Bank of America (BoA) warns that the explosive growth of prediction markets and online sports betting may lead to increased financial strain on consumers and new credit risks for lenders.
In a note published on Friday, as reported by Bloomberg, BofA strategists led by Mihir Bhatia stated that the rapid expansion is “creating a new credit risk for lenders.” That’s because the gambling-like losses build consumer debt.
The strategists wrote that “easy access and gamified interfaces encourage frequent and impulsive wagers.” They added that this convergence of speculation and entertainment could “pressure credit quality, increase delinquencies, and impact earnings for issuers and subprime lenders.”
Prediction Markets Drive a New Wave of Speculation
The strategists pointed to the surge in online betting since the 2018 federal ban lift. BoA notes that prediction-market platforms such as Kalshi and Polymarket are “creating a new form of speculative engagement.”
Their financial contracts, BofA wrote, are tied to “sports games and other events.” Their adverse effects “may be most pronounced for low-income consumers and especially for young men.”
The warning arrives as prediction markets rapidly expand sports event contracts, which many argue mimic sports betting. Earlier in November, BoA downgraded DraftKings and Flutter, citing exposure to margin pressures and competition in prediction markets.
Research Shows Financial Harm Over Time
BofA further increased its concerns by pointing to research from UCLA Anderson and USC. It found that in states allowing online betting, “the average credit score drops by almost 1% after about four years, while the likelihood of bankruptcy increases by 28%.” The same study concluded that “the amount of debt sent to collection agencies increases by 8%.”
BoA also cited consumer self-reporting. That includes a U.S. News survey in which “one in four bettors report missing bill payments“. Also, according to the survey, 45% say they don’t have money to cover living costs for three to six months.”
BofA added that the marketing tactics of betting products “amplify participation and translate into rising credit balances and increased loss severity for lenders.”
Subprime Borrowers and Specialty Lenders Most Exposed
BoA warned that lenders in the sector— including Bread Financial, Upstart, and OneMain — are most exposed to “lower income or credit-stressed consumers.”
The strategists wrote: “Online betting markets introduce a new risk for lenders, one that they have not had to deal with historically, and underwriting models may need to be adapted.”
Bloomberg noted data by Dune Analytics showing that monthly notional trading volume across Kalshi and Polymarket “rose above $8.5 billion for the first time in October.” The explosion of sports-event contracts on Kalshi’s exchange was a primary driver of the results.
Kalshi continues to operate nationwide under a federal CFTC license, even in states that classify sports prediction markets as gambling. That has led to numerous lawsuits.
Kalshi disputed the idea that its platform harms users. Spokesperson Jack Such told Bloomberg: “As a federally regulated financial exchange, Kalshi’s model provides fairer, more transparent pricing and doesn’t extort consumers like casinos do. Since we aren’t a ‘house,’ our revenue doesn’t come from customer losses.”
Polymarket “cleared one of the final regulatory hurdles to reopen in the US,” Bloomberg noted.

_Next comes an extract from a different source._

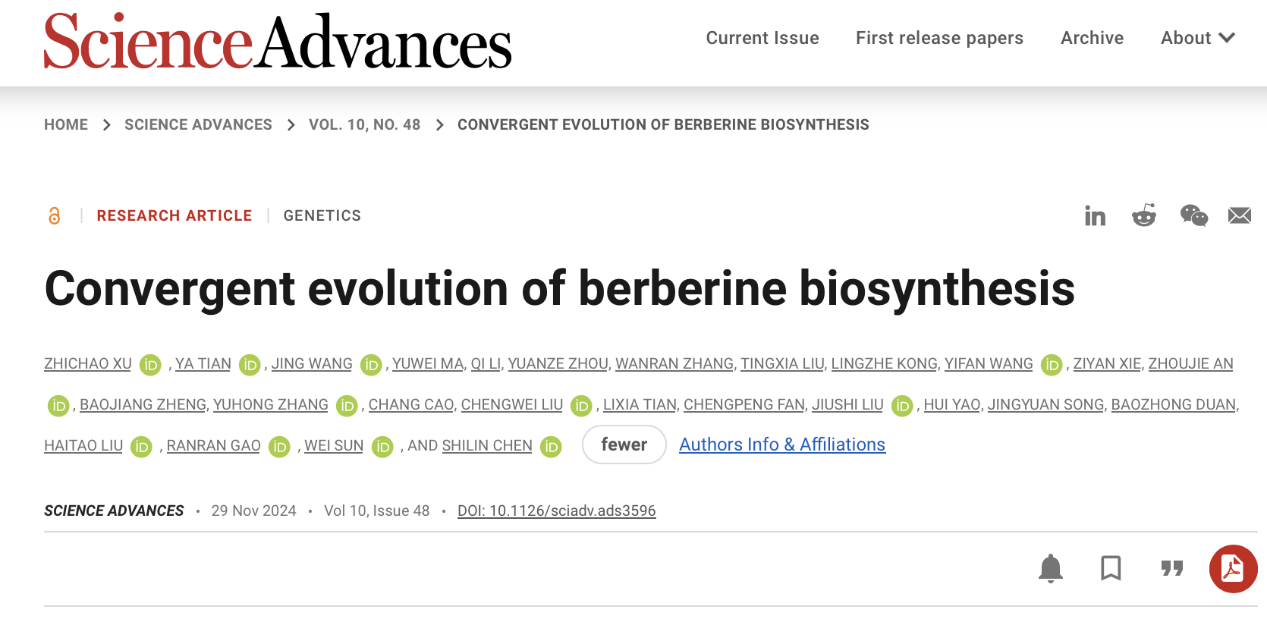Collapse author list with fewer button
The image size is (1267, 622).
coord(624,445)
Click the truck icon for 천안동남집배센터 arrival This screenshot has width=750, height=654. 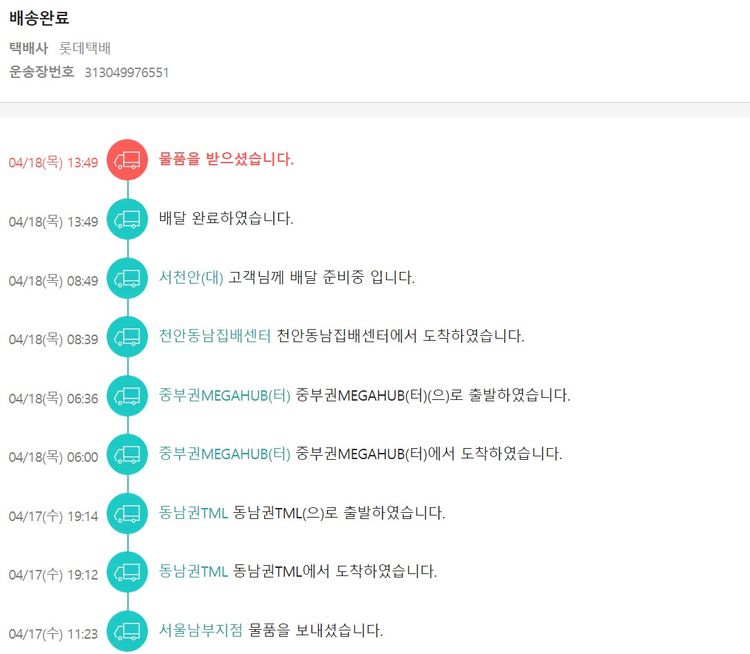(x=127, y=337)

A Debate Over Financial Harm Intensifies
The long-term financial impact of legalized wagering remains a subject of debate. A recent study by the Progressive Policy Institute found no evidence to suggest that the rise of legal sports betting in the US has affected credit scores.
Still, Bank of America stressed that risk is not evenly distributed. According to strategists, the most severe effects cluster among young men and subprime borrowers. These are groups that now trade billions on prediction-market platforms each month.
With event-contract trading accelerating, they warned that lenders may soon need to incorporate this behavior directly into credit-risk models.